A sensation upon original publication, it is now by far the best-selling of Zola's novels, both in France and internationally. A number of modern translations are currently in print and widely available.

==English translations==
===Expurgated===
1. 1885: Carlynne Belford (Clarke & Co.)
2. 1886: Albert Vandam (Vizetelly & Co.)

===Unexpurgated===
1. 1894: Dr. Henry Havelock Ellis and Edith Ellis (Lutetian Society)
2. 1954: Leonard W. Tancock (Penguin Books)
3. 1962: Willard Ropes Trask (Bantam Books)
4. 1970: Stanley Hochman and Eleanor Hochman (New American Library)
5. 1993: Peter Collier (Oxford University Press)
6. 1996: Dr. Henry Havelock Ellis and Edith Ellis, revised by David Baguley (Everyman's Library)
7. 2004: Roger Pearson (Penguin Books)
8. 2011: Raymond N. MacKenzie (Hackett Publishing)

==Adaptations==
The novel has been filmed a number of times, including:
- The Strike (1904), directed by Ferdinand Zecca.
- Au Pays Noir, (1905), directed by Ferdinand Zecca and Lucien Nonguet.
- Germinal (1913), directed by Albert Capellani, starring Henry Krauss
- Germinal (1963), directed by Yves Allégret, starring Jean Sorel, Berthe Granval, Claude Brasseur and Bernard Blier.
- Germinal (1970), a BBC five-part serial with Mark Jones and Rosemary Leach
- Germinal (1993), a large-scale production directed by Claude Berri and starring Gérard Depardieu and Miou-Miou, at that time the most expensive feature film ever made in France.
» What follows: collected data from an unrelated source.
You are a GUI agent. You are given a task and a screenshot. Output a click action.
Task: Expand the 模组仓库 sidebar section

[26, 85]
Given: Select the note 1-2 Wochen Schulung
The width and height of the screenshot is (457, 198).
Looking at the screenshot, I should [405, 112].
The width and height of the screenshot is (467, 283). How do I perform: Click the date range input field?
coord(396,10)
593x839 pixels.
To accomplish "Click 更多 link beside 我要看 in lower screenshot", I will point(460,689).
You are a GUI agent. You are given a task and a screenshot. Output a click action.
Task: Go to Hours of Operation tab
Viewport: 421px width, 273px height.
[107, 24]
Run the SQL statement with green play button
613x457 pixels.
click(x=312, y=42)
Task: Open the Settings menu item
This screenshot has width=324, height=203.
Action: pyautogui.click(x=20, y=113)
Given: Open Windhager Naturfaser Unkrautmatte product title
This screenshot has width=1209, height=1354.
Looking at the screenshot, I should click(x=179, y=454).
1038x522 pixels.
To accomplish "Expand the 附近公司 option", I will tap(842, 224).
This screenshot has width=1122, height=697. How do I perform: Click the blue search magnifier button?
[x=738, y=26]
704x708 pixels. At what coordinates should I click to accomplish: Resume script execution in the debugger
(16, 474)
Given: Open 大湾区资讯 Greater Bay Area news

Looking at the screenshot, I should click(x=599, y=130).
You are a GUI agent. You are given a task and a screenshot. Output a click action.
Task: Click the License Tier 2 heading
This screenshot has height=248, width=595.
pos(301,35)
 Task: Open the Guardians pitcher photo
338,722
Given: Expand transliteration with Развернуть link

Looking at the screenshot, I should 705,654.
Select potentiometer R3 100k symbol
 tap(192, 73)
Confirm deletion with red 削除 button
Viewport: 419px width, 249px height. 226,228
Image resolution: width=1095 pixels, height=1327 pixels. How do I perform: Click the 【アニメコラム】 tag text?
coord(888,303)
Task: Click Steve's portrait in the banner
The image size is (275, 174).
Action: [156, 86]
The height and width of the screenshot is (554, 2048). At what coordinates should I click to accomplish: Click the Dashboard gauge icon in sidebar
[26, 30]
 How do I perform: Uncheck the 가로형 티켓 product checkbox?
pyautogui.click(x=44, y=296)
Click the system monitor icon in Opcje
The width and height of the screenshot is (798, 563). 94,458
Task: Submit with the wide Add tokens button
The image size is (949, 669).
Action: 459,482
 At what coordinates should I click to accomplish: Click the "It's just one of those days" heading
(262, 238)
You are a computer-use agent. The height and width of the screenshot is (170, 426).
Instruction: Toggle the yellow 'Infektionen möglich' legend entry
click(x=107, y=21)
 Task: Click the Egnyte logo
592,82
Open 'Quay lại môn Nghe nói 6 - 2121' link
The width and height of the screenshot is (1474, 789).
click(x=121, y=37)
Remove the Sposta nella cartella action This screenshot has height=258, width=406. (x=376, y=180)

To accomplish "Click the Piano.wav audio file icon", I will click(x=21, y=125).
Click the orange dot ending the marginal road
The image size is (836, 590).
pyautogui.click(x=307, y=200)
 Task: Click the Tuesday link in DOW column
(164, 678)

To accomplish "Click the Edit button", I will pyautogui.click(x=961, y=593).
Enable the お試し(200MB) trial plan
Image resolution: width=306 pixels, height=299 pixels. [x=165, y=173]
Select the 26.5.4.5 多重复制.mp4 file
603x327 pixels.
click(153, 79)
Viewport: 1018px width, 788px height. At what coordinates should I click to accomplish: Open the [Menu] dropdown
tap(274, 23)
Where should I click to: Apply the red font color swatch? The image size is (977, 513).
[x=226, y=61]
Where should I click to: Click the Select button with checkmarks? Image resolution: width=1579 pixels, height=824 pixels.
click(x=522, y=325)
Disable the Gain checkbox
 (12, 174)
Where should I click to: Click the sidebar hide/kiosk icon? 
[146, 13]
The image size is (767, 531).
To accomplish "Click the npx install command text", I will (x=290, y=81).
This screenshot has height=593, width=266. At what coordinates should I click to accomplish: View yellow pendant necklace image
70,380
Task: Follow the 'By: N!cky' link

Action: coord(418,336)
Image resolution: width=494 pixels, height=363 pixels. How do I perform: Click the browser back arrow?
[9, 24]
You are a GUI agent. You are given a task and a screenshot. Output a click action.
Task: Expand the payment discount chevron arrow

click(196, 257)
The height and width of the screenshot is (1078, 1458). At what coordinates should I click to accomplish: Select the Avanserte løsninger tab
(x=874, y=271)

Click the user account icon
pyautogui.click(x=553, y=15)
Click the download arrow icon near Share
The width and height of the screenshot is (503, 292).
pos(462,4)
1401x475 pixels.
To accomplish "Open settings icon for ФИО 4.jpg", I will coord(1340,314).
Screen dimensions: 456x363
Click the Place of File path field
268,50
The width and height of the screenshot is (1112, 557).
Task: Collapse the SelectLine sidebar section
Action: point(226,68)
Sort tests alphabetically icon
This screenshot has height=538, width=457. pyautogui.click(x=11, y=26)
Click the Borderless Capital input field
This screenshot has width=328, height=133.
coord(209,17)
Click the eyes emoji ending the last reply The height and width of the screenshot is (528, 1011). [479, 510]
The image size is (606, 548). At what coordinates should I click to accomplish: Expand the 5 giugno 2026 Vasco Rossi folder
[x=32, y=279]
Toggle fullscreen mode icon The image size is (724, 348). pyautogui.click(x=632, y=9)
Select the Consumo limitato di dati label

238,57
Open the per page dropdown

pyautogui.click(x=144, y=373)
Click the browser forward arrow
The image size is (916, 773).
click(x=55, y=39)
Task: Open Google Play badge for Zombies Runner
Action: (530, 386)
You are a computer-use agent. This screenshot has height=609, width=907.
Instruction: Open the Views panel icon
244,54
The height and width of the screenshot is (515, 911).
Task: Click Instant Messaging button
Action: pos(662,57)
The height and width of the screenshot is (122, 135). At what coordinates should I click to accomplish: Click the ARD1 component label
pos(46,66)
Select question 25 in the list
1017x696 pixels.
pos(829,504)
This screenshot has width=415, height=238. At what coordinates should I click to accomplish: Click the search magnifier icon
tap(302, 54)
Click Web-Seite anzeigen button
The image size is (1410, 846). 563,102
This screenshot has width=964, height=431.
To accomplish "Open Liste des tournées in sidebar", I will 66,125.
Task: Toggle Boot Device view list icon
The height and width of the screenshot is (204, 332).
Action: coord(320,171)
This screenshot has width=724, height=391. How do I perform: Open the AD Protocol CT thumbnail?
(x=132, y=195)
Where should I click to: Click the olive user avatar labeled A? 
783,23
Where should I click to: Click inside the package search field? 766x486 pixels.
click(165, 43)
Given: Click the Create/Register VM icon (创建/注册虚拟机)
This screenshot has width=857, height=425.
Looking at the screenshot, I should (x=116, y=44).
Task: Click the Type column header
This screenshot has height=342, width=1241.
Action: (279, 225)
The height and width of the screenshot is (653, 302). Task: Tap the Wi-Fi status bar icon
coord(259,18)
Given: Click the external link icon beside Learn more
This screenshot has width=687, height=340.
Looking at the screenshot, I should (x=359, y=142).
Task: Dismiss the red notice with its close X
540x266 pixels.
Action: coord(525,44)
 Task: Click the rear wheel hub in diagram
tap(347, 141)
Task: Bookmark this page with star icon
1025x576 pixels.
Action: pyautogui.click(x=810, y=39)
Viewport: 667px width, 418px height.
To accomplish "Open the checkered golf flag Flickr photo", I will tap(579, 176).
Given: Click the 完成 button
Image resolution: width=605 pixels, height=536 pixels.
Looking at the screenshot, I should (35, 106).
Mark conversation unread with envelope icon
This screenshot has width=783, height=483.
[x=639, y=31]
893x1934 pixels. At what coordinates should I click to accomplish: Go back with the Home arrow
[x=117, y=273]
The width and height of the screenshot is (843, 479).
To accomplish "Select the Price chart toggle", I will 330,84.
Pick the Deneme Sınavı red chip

Much of Berri's film was shot on location in the Lens and Valenciennes regions of northern France, and the extensive unemployment and poverty the cast and crew still witnessed there led to the formation of a society, "Germinal l'association", headed by Depardieu, to alleviate the suffering caused by crippling unemployment in the départements comprising the region of Nord-Pas-de-Calais.
- Germinal (2021), a six-episode series for France 2 directed by David Hourrègue, starring Luis Peres, Alix Poisson, and Guillaume de Tonquédec.

==Tributes==
- Les Enfants de Germinal. (The children of Germinal). - text by Cavanna, images by Robert Doisneau. Hoëbeke Editions. Paris. 1993
- KFC Germinal Ekeren, a Belgian football club took its name after the novel.
- Disco Elysium, (2019) is a Role Playing Video Game featuring a dispute and unsolved murder between the stevedoring Labor movement and the private company who works with them. The creators, ZA/UM, have cited Germinal as a source of major inspiration. This game won the 2019 BAFTA game awards for best narrative, soundtrack, and debut game from a company.